Moana Jackson (1992: 6) describes colonisation as an attack on the Indigenous soul:

Colonization demanded, and still requires, that Māori no longer source their right to do anything in the rules of their own law. Rather they have to have their rights defined by Pākehā; they have to seek permission from an alien word to do those things which their philosophy had permitted for centuries”.
Their rights as tangata whenua defined by Māori law have been replaced by a Pākehā concept of aboriginal rights exercised within, and limited by, the Pākehā law. Their political status, as determined by shared whakapapa which underlay the exercise of rangatiratanga, has been replaced by a common subordination to a foreign sovereignty.

Ani Mikaere describes some of the ways Māori women specifically are endangered by colonisation, the consequence being that, “For Māori women, colonisation has resulted in a lethal combination of oppression by race with oppression by gender.” Her conclusion (p 138) includes:

  • A challenge for non-Māori, “to understand what it means to be the coloniser in Aotearoa so that they are able to comprehend and come to terms with Māori demands for self-determination.”
  • A challenge for Māori, “to rediscover and reassert Māori philosophies, Māori law in their daily lives... For if this is not achieved Māori whānau will become no more than brown mirror-images of Pākehā families. Māori cultural integrity will be lost, assimilation by the coloniser complete.”

Colonisation creates the conditions for violence

Colonisation creates the conditions for violence to thrive in Aotearoa in several ways.

Puao-te-ata-tu: The report of the Ministerial Advisory Committee on a Māori Perspective for the Department of Social Welfare (1988) and He Whaipaanga Hou – A New Perspective (1987) were two groundbreaking reports that examined the over-representation of Māori in social welfare and justice systems by centring Māori experiences and understandings. Both identified the ongoing impacts of structural oppressions embedded in the state’s legal, economic and social systems as the root of the problem.

Nearly 40 years later, He Waka Eke Noa was the first comprehensive study of violence centring Māori experiences, kaupapa and mātauranga. The report describes the New Zealand state as “built on multiple forms of violence: patriarchal, ableist, racist, colonial, neo-liberal, and economic.” Its findings are consistent with Puao-te-ata-tu and He Whaipaanga Hou: the origins and reproduction of family violence can be understood as a cumulative impact of the state’s structures embedding colonialism, racism, sexism, classism, homophobia, ableism and deprivation; and deficit based (othering) understandings and approaches entrench those systems and the violence they uphold.
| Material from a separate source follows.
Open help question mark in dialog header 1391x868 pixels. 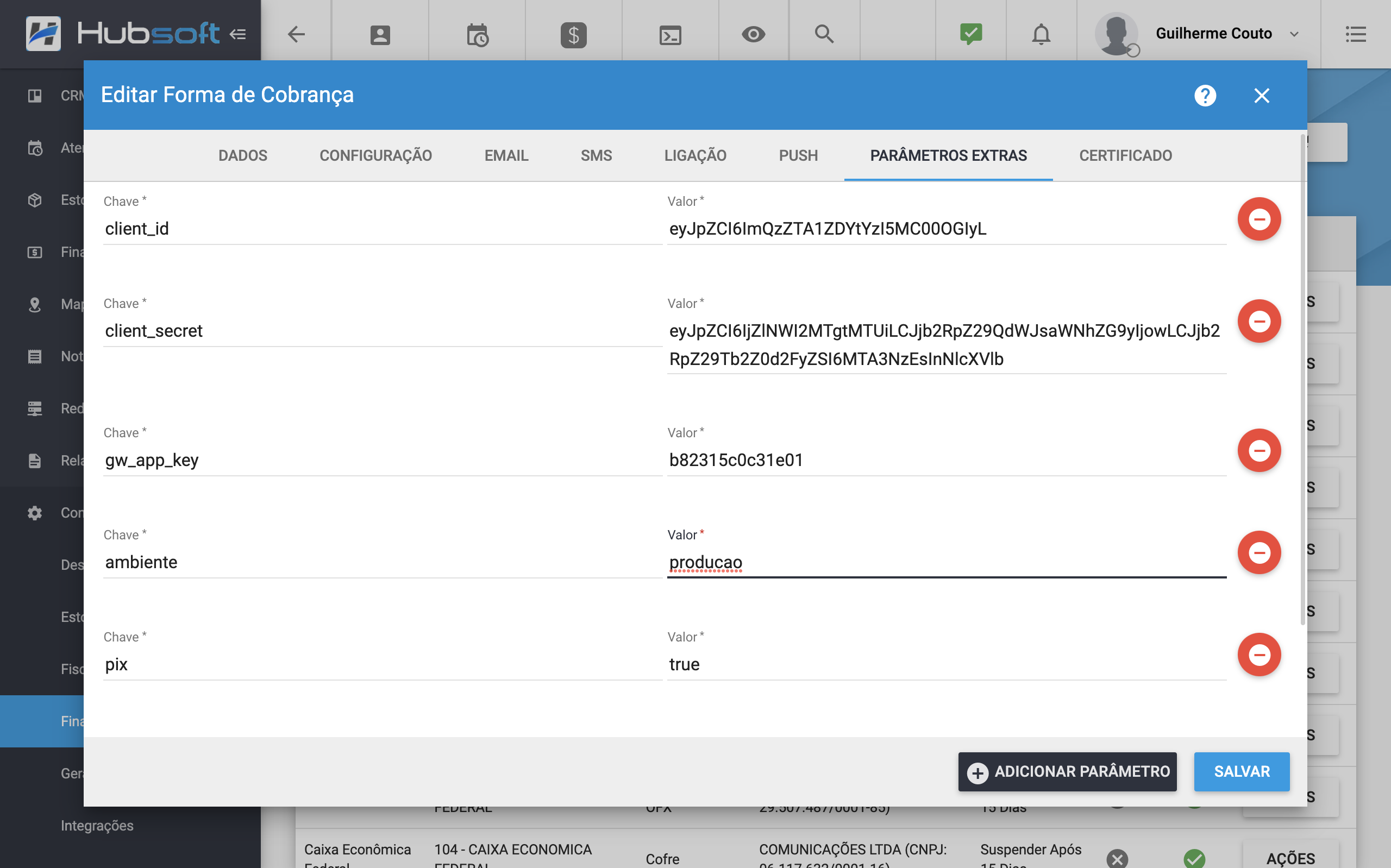coord(1205,95)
Consistent across each of these reports is the finding that: “Honouring, enacting and upholding Te Tiriti o Waitangi is considered a critical part of the solution to the underlying systemic issues that sustain violence.”(He Waka Eke Noa: 18)
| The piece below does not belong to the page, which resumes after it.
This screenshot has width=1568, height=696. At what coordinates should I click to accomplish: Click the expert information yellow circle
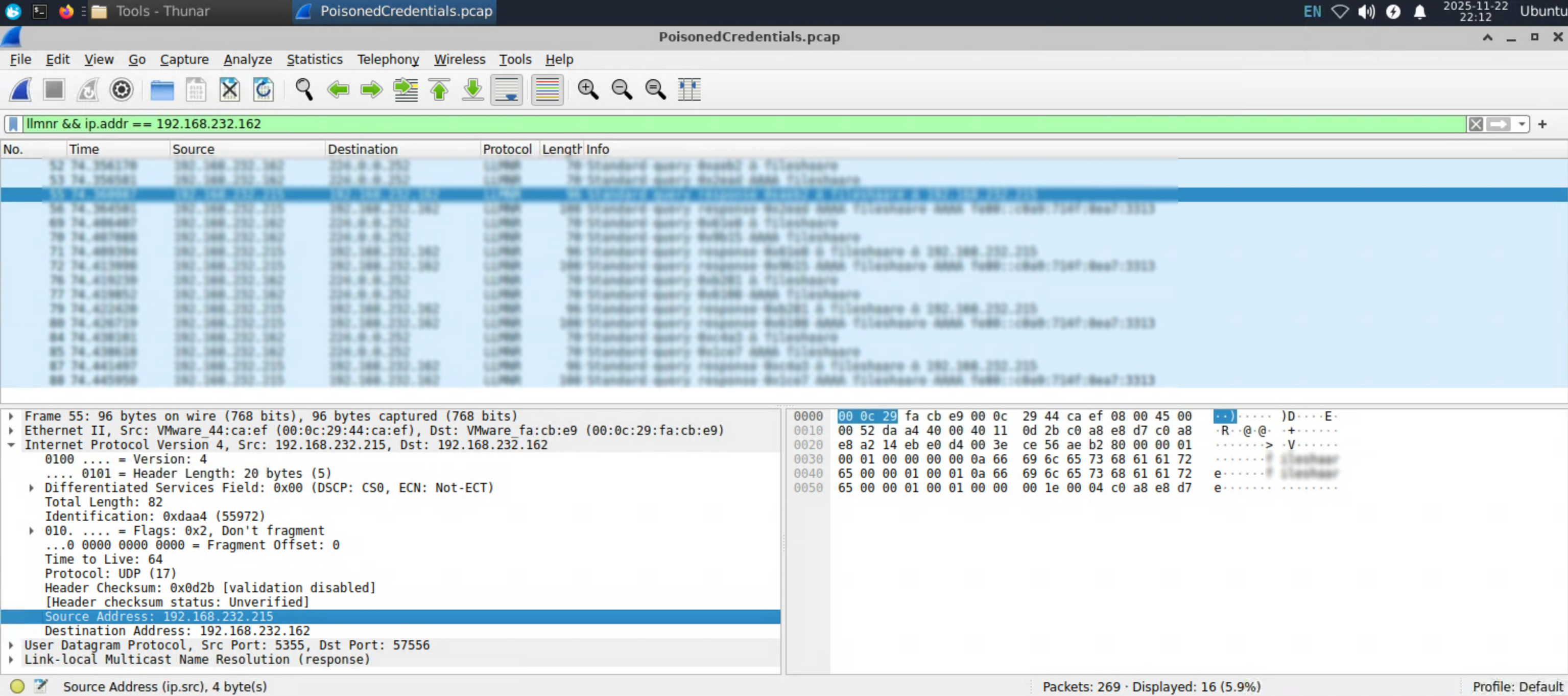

Te Aorerekura, the national strategy to eliminate family violence and sexual violence, identifies that a right treaty relationship provides a foundation for ending violence and growing toiora whānau:

The Treaty of Waitangi |Te Tiriti o Waitangi, te ao Māori, and whānau-centred approaches are central to Te Aorerekura. They provide a unique perspective for Aotearoa New Zealand about how family violence and sexual violence can be eliminated and how safety and wellbeing can be realised for all people.

Key Resources

Moana Jackson. 1987. He Whaipaanga Hou – A New Perspective. Department of Justice. Policy and Research Division. Wellington

John Rangihau. 1988. Puao-te-ata-tu: The report of the Ministerial Advisory Committee on a Māori Perspective for the Department of Social Welfare. Department of Social Welfare. Wellington

Moana Jackson. 1992. The Treaty and the word: the colonization of Māori philosophy. In Graham Oddie & Roy W. Perrett (eds.), Justice, Ethics, and New Zealand Society. Oxford University Press. pp. 1-10

Waitangi Tribunal. 2014. He Whakaputanga me te Tiriti = The Declaration and the Treaty: The Report on stage 1 of the Te Paparahi o Te Raki Inquiry Wai 1040.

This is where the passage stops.